The learning and teaching methods include:


  • A flipped classroom approach, with videos prepared in advance that cover the theoretical background on the topics. This will allow for opportunities of lively discussion on how theoretical ideas can be implemented in practical situations.

  • 2 x 1 hour computer laboratories per week x 11 weeks. This will include discussions on the content of the video lectures and their applications through practical programming exercises.

  • Assessed coursework to give students practical experience of implementing techniques covered in lectures and lab sessions in an extended piece of work.

  • Several pieces of unassessed coursework to give students experience of using techniques introduced in the module and to receive formative feedback.

  • Laboratories may be recorded. Laboratory recordings are intended to give students the opportunity to review parts of the session that they might not have understood fully and should not be seen as an alternative to attendance at lab sessions.


Indicated Lecture Hours (which may also include seminars, tutorials, workshops and other contact time) are approximate and may include in-class tests where one or more of these are an assessment on the module. In-class tests are scheduled/organised separately to taught content and will be published on to student personal timetables, where they apply to taken modules, as soon as they are finalised by central administration. This will usually be after the initial publication of the teaching timetable for the relevant semester.

Reading list

https://readinglists.surrey.ac.uk
Upon accessing the reading list, please search for the module using the module code: MATM063

Other information

The School of Mathematics and Physics is committed to developing graduates with strengths in Digital Capabilities, Employability, Global and Cultural Capabilities, Resourcefulness and Resilience and Sustainability. This module is designed to allow students to develop knowledge, skills, and capabilities in the following areas:

Digital Capabilities: This foundational maths for data science module teaches students to use computer to solve mathematical problems. This involves learning to programming and learning to apply these skills to solve technical problems. Students also gain experience in programming with Python.

Employability: The ability to draw meaning from large data sets is currently an area that is in high demand in industry. This module teaches the mathematical foundations to allow students to work with large and complex real-world datasets. These skills are highly valuable to employers.
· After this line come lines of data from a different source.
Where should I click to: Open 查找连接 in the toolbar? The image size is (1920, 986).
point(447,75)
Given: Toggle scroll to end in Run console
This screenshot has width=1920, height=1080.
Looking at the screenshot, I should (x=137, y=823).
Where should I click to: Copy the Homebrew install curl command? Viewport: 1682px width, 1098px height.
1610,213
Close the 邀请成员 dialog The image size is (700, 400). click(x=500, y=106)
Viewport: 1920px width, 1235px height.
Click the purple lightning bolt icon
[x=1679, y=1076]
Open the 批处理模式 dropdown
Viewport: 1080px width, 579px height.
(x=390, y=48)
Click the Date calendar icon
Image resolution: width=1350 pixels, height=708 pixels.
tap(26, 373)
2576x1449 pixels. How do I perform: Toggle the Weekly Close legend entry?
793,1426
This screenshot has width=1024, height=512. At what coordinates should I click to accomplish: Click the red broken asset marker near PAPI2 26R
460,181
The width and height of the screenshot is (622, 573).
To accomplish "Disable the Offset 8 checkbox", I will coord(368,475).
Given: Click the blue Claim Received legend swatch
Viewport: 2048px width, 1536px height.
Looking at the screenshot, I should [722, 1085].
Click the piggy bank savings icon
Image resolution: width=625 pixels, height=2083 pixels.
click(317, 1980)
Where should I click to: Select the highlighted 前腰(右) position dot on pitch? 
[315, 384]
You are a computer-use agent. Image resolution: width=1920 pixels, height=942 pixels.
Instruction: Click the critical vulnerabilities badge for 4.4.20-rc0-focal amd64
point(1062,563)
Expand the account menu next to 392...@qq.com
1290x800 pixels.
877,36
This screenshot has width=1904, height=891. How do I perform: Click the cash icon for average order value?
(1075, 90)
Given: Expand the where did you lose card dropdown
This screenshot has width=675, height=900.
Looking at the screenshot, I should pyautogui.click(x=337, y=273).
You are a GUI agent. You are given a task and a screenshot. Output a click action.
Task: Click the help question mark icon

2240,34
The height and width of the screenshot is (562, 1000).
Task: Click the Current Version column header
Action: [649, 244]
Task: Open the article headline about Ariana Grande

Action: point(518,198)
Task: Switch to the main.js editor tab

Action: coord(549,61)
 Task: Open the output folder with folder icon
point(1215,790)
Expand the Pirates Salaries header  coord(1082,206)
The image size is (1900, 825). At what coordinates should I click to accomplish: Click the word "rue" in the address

Global and Cultural Capabilities: Mathematics is a global language and the tools and languages used on this module can be used internationally. This module allows students to develop skills that will allow them to reason about and develop applications with global reach and collaborate with their peers around the world.

Resourcefulness and Resilience: This module involves practical problem-solving skills that teach a student how to work with complex and unstructured data sets. The foundational maths taught in this can be applied to a wide range of different scenarios, giving students new techniques for solving problems.

Sustainability: The data analysis skills learned in MATM063 equip students with the skills to analyse data on resource consumption, emissions, and environmental impact, facilitating the development of sustainable practices. Thus, this module plays a role in creating a more sustainable future.

Please note that the information detailed within this record is accurate at the time of publishing and may be subject to change. This record contains information for the most up to date version of the programme / module for the 2024/5 academic year.